In nine years, Handron rose from staff consultant to manager to senior manager to partner - the first woman of her rank on the West Coast. But she downplays the gender distinction: "I fell very privileged that I came along in consulting at a time when there was receptivity to women."
The firm allowed Handron to make geographic moves benefiting her family. She transferred to the Los Angeles office in 1984 to follow her husband's career. Later the family moved to Seattle, where it was more feasible for them to live on one income as Handron's husband stayed home with their five children. In Seattle, Handron became a vice president, describing her role as "filling in the cracks" by managing and recruiting for all the client industries.

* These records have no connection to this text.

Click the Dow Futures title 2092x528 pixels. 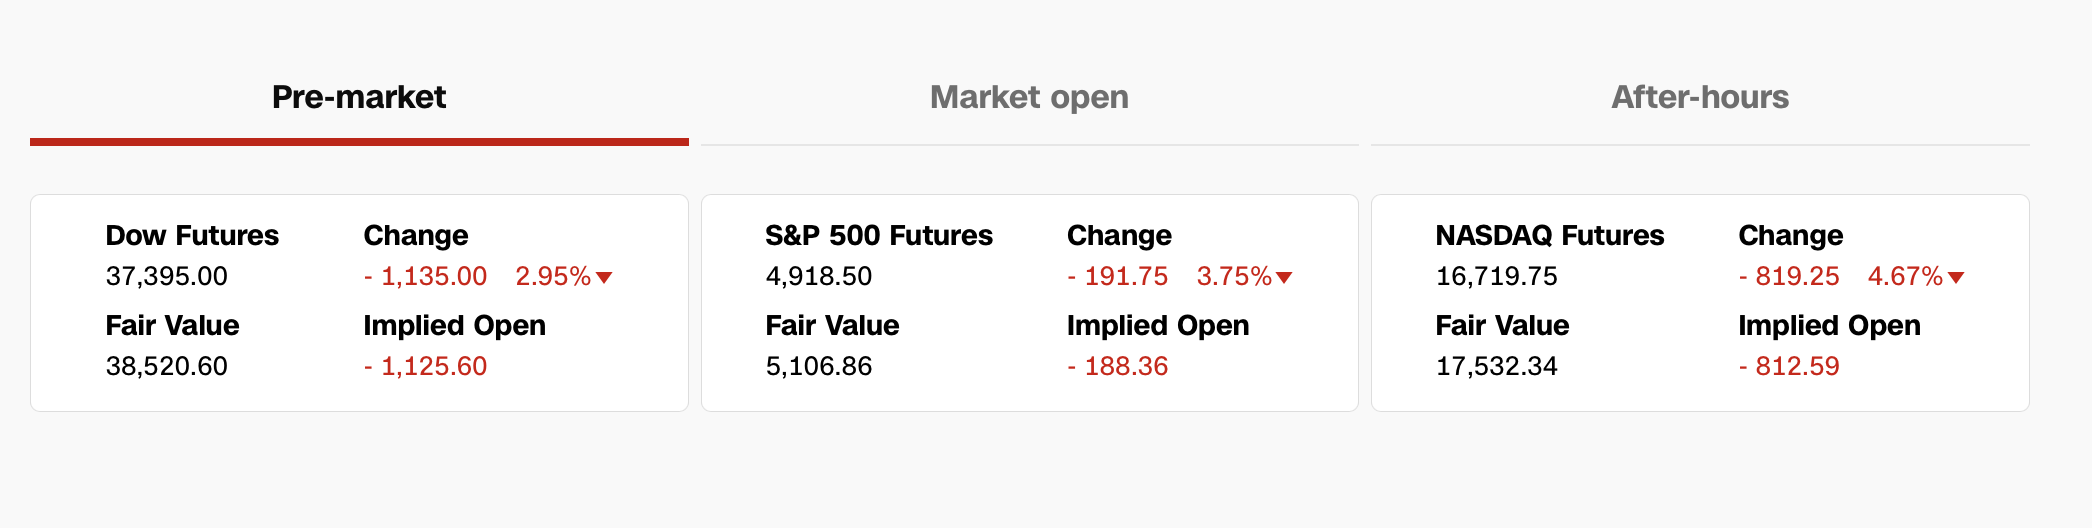coord(192,235)
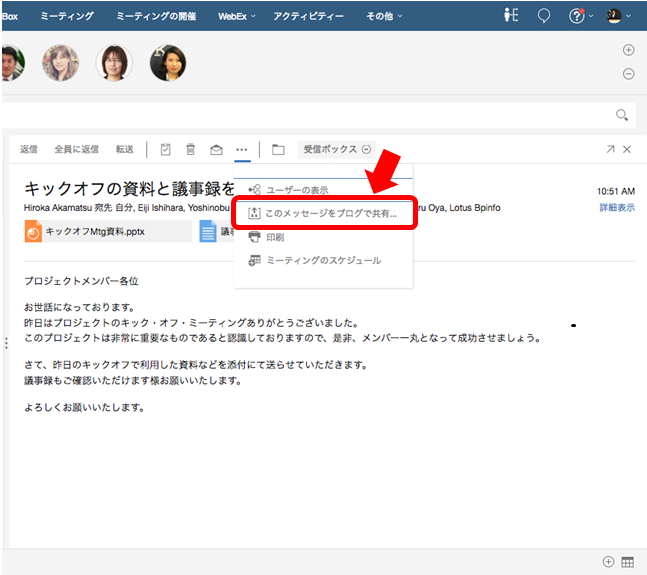Click the trash delete icon in toolbar
This screenshot has width=647, height=575.
click(190, 150)
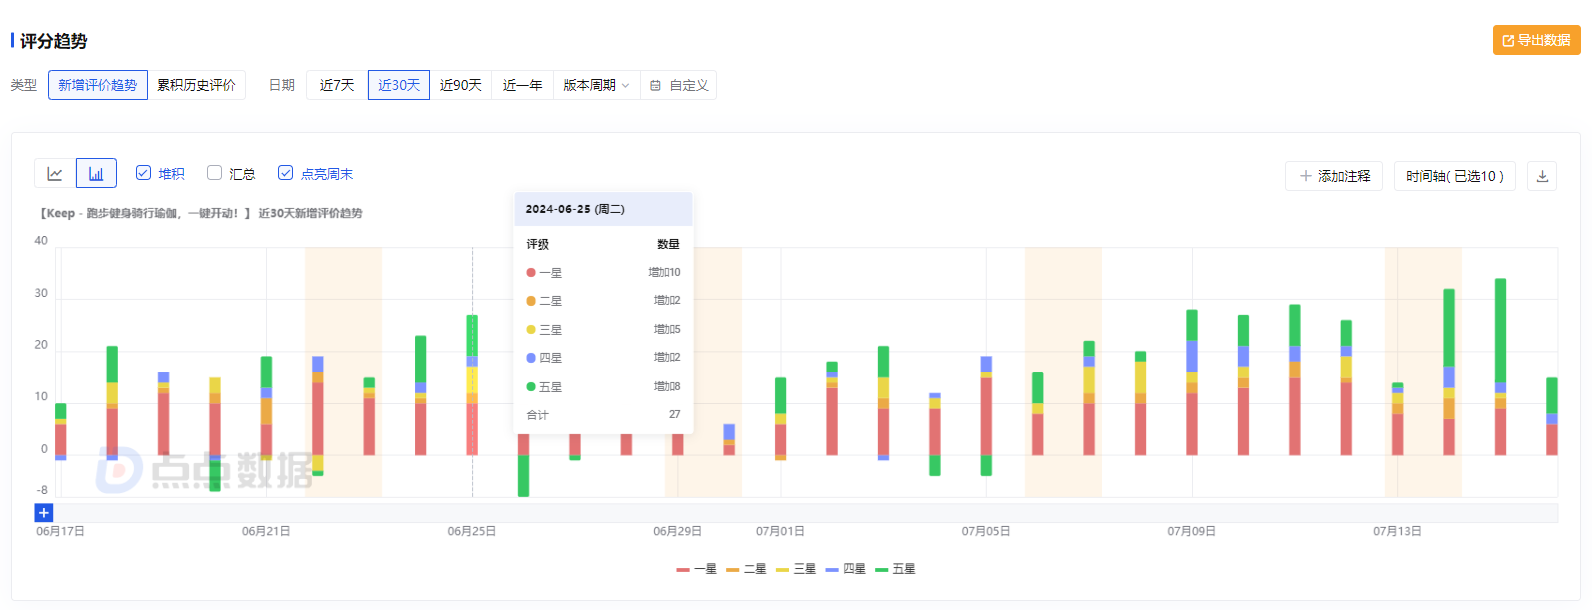Switch to line chart view icon
Screen dimensions: 1592x610
click(55, 174)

For five years she has also handled the Microsoft Alliance, which brings in half a billion dollars a year to Cap Gemini Ernst and Young.
Handron says the merger between Arthur Young and Ernst and Whinney was smooth, as the companies were similar in size, culture, and U.S. emphasis. But when Ernst and Young was acquired last year by Cap Gemini, a European, publicly held company, it was "a much harder transition," she says, especially coming at the brink of an economic downturn. Consultants thrive in both a growing economy and a stagnant one, Handron explains, but they don't do well in between, when clients hold tighter to their wallets and wait to see what will happen. The company has had to downsize, with Handron involved in many difficult layoffs.
Despite tough times and transitions, Handron's enthusiasm for her work has not wavered. "Consultants love to consult," she says. "Whatever's going on with the economy or the office, you forget about that when you're out with the client."